[proofplan]
We prove the two convergences component by component. The scalar [strong law of large numbers](/theorems/1852) gives almost sure convergence of each coordinate average of $X_i$ to the corresponding coordinate of $\mu$. Applying the same law to the integrable scalar variables $(X_i)_j(X_i)_k$ gives convergence of the empirical second moment matrix to $\Sigma+\mu\mu^\top$. Finally, we use the algebraic identity expressing the MLE covariance as empirical second moment minus $\hat{\mu}_n\hat{\mu}_n^\top$, and pass to the limit entrywise.
[/proofplan]
[step:Apply the scalar strong law to each coordinate of the sample mean]
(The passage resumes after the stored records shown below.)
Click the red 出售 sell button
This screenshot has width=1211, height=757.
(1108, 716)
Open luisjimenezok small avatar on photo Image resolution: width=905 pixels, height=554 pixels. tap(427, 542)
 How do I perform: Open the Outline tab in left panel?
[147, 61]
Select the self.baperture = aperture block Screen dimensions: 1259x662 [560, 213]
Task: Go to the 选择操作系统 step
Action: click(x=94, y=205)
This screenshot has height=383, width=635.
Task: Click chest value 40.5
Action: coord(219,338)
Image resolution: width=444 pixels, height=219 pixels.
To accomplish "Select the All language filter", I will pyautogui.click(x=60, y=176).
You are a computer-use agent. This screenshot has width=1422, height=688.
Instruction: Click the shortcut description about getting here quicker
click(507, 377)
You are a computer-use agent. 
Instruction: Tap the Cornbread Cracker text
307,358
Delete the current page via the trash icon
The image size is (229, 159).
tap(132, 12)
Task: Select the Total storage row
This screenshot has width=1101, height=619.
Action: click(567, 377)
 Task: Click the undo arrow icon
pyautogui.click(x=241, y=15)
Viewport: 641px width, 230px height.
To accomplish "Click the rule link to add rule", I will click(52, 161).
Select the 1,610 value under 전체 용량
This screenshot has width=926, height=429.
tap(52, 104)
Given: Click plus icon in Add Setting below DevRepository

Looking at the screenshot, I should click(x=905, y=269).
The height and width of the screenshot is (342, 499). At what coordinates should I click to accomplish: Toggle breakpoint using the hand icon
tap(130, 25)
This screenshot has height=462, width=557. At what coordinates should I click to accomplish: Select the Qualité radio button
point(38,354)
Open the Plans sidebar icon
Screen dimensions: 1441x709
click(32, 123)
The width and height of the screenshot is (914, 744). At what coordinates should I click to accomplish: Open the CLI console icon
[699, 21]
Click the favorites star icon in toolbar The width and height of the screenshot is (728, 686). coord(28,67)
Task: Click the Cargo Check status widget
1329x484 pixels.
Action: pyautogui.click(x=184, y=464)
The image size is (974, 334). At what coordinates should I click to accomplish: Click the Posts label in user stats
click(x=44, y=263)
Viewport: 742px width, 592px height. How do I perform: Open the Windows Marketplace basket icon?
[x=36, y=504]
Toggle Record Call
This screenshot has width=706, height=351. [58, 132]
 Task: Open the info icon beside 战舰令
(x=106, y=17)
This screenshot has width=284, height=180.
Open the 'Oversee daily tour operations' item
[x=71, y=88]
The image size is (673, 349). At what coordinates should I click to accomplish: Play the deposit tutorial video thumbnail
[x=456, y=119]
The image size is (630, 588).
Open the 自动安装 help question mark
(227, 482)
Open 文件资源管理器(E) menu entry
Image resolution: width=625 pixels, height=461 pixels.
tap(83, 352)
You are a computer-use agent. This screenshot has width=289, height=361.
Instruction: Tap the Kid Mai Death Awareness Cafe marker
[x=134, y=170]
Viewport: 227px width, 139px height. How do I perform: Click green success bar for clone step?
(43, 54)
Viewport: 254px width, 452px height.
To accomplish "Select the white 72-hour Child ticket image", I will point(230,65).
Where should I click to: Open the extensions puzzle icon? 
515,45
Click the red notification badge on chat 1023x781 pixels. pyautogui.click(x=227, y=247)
For $i \in \mathbb{N}$ and $1 \le j \le p$, write $(X_i)_j$ for the $j$-th coordinate of $X_i$. Since $X_i \sim \mathcal{N}_p(\mu,\Sigma)$, each coordinate $(X_i)_j$ is an integrable real-valued random variable and
\begin{align*}
\mathbb{E}[(X_1)_j] = \mu_j.
\end{align*}
For each fixed $j$, the sequence $((X_i)_j)_{i \in \mathbb{N}}$ is i.i.d. Therefore, by the scalar [Strong Law of Large Numbers](/theorems/520) (citing a result not yet in the wiki: Strong Law of Large Numbers),
\begin{align*}
\frac{1}{n}\sum_{i=1}^n (X_i)_j \xrightarrow{a.s.} \mu_j.
\end{align*}
Because the index set $\{1,\dots,p\}$ is finite, the intersection of these $p$ almost sure events still has probability $1$. On that event, every coordinate of $\hat{\mu}_n$ converges to the corresponding coordinate of $\mu$, hence
\begin{align*}
\hat{\mu}_n \xrightarrow{a.s.} \mu.
\end{align*}
[guided]
We first reduce the vector convergence to finitely many scalar convergences. For $i \in \mathbb{N}$ and $1 \le j \le p$, let $(X_i)_j$ denote the $j$-th coordinate of the random vector $X_i$. Since $X_i$ has multivariate normal distribution $\mathcal{N}_p(\mu,\Sigma)$, its $j$-th coordinate is a real-valued normal random variable with finite first moment and mean $\mu_j$:
\begin{align*}
\mathbb{E}[(X_1)_j] = \mu_j.
\end{align*}
For a fixed coordinate $j$, the random variables $((X_i)_j)_{i \in \mathbb{N}}$ are independent and identically distributed, because the vectors $(X_i)_{i \in \mathbb{N}}$ are independent and identically distributed and coordinate projection preserves independence and identical distribution. The scalar Strong Law of Large Numbers applies to this integrable i.i.d. sequence, so
\begin{align*}
\frac{1}{n}\sum_{i=1}^n (X_i)_j \xrightarrow{a.s.} \mathbb{E}[(X_1)_j] = \mu_j.
\end{align*}
This argument gives one almost sure event for each coordinate. Since there are only finitely many coordinates, the intersection of these events still has probability $1$. On that intersection, all coordinate averages converge simultaneously:
\begin{align*}
(\hat{\mu}_n)_j = \frac{1}{n}\sum_{i=1}^n (X_i)_j \to \mu_j
\end{align*}
for every $1 \le j \le p$. This is precisely $\hat{\mu}_n \xrightarrow{a.s.} \mu$ in $\mathbb{R}^p$.
[/guided]
[/step]
[step:Apply the scalar strong law to each entry of the empirical second moment matrix]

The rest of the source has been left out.